* _SOURCE_:
I have often said that I would rather be blind than deaf. Losing my ability to hear music, losing my ability to sing because I wouldn't be able to hear myself, would be crushing. Music was my chosen major for my brief stint in college.
I also do not believe in soul mates. I think I explained that in another answer.
All that being said however... there is nothing I wouldn't do for someone I loved. Especially keep them from pain. So I swallow the pill. With apple juice, please.
dude, that's cool, i would probably swallow the pill. i think this would only be detrimental to someone who doesn't like Alice in Chains.
but then again, collar bones heal. and just because they're my soul mate doesn't mean they're my lover or they let themself give a shit about me despite being my soul mate or anything like that, so maybe they deserve to have their collar bones broken every three years. the asshole.

* _PROVIDED MATERIAL_:
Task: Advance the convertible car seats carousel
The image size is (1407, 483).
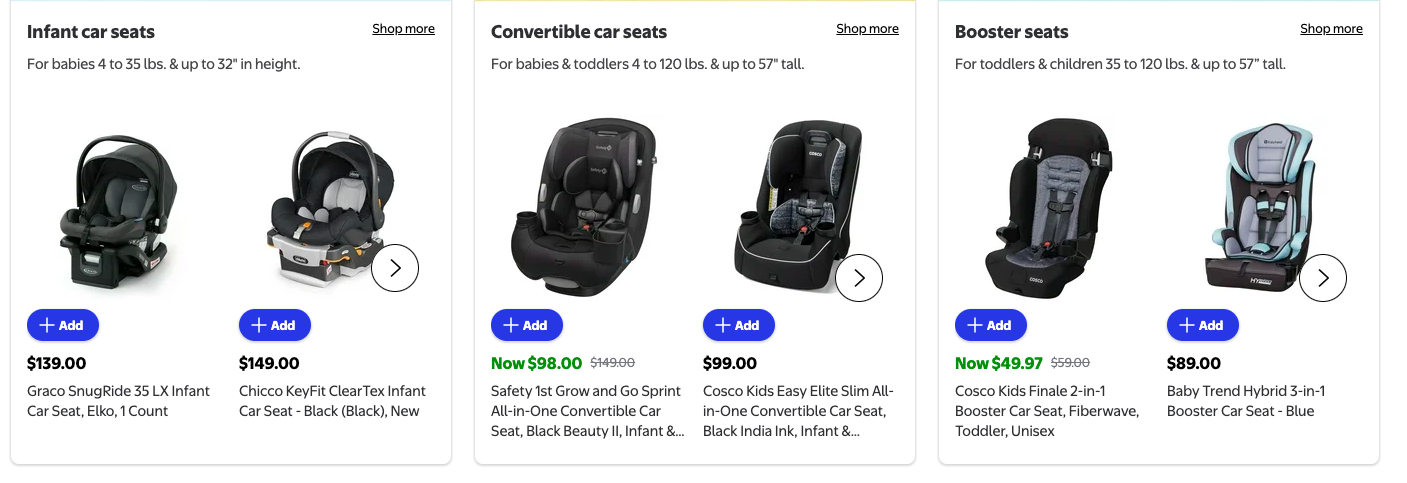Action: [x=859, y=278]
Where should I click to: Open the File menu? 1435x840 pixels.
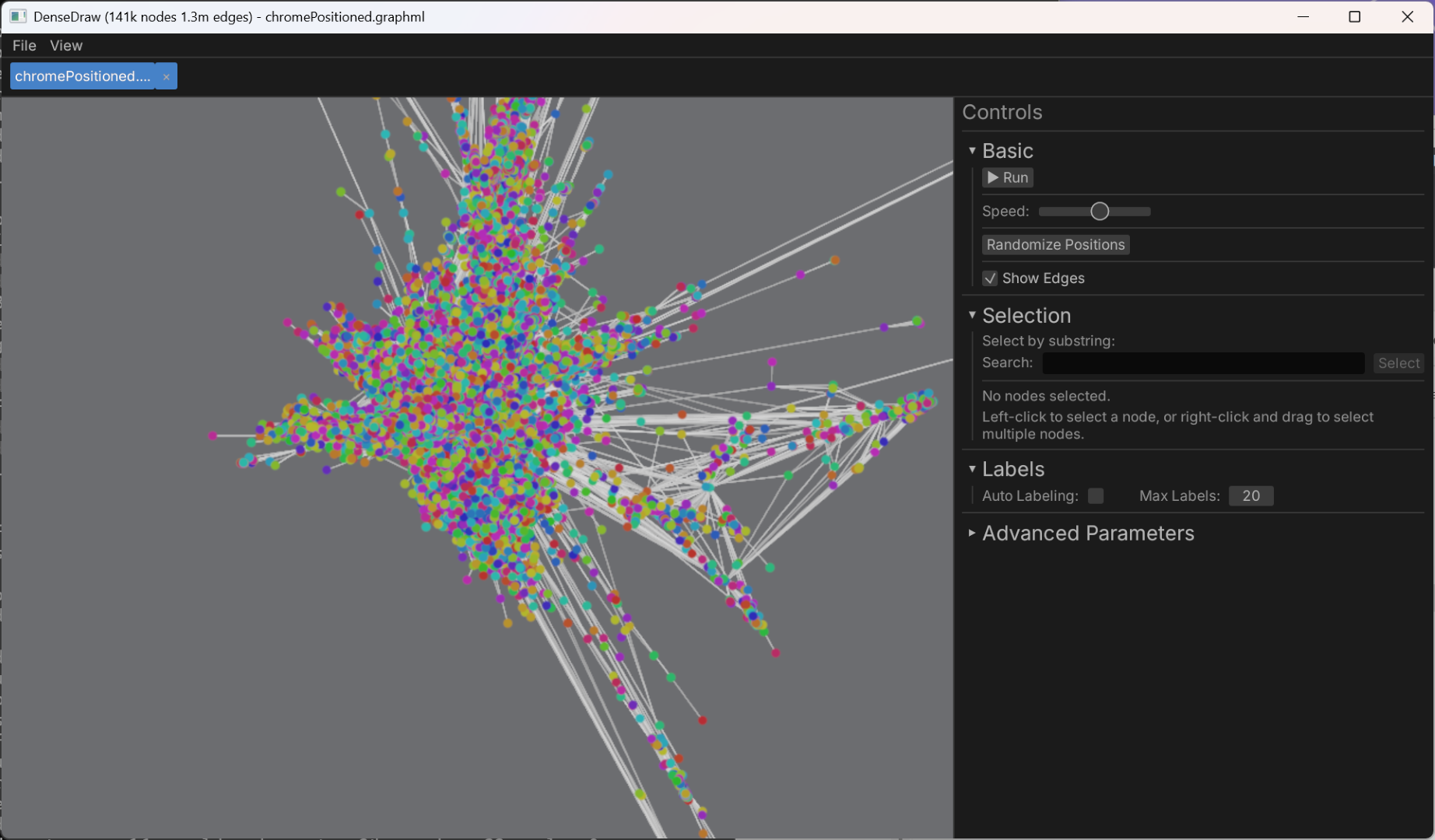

* _EXERCISE REQUIREMENTS_:
A) Answer each question from the discussion about swallowing the pill, one answer per line.
(i) What did the first writer study in college?
(ii) What does the first writer want to take the pill with?
(iii) How often does the last reply say the soul mate might deserve to have their collar bones broken?
B) Decide whether each statement agrees with the discussion about swallowing the pill. Answer yes or no, and quote the words of the text that settle it.
(i) The first writer would rather be deaf than blind.
(ii) The first writer believes in soul mates.
(iii) One reply says the pill would only hurt someone who doesn't like Alice in Chains.
C) Write the next part of the discussion about swallowing the pill, beginning after its final sentence.

* _EXERCISE RESPONSES_:
A)
(i) Music
(ii) Apple juice
(iii) Every three years

B)
(i) No: "I would rather be blind than deaf."
(ii) No: "I also do not believe in soul mates."
(iii) Yes: "i think this would only be detrimental to someone who doesn't like Alice in Chains."

C)
I don't know if I can answer this one - I've never heard Alice in Chains (other than, I think, their cameo in Wayne's World). :P
But to the underlying question - could I suffer my true love to be damaged just so I'm not inconvenienced?
I would sincerely hope that I could accept the sacrifice to myself and keep him healthy and whole. I could never stand to see someone I cared for hurt, either directly or indirectly by my actions. I carry enough guilt for having hurt people in the past, and I don't think I could consciously make this choice.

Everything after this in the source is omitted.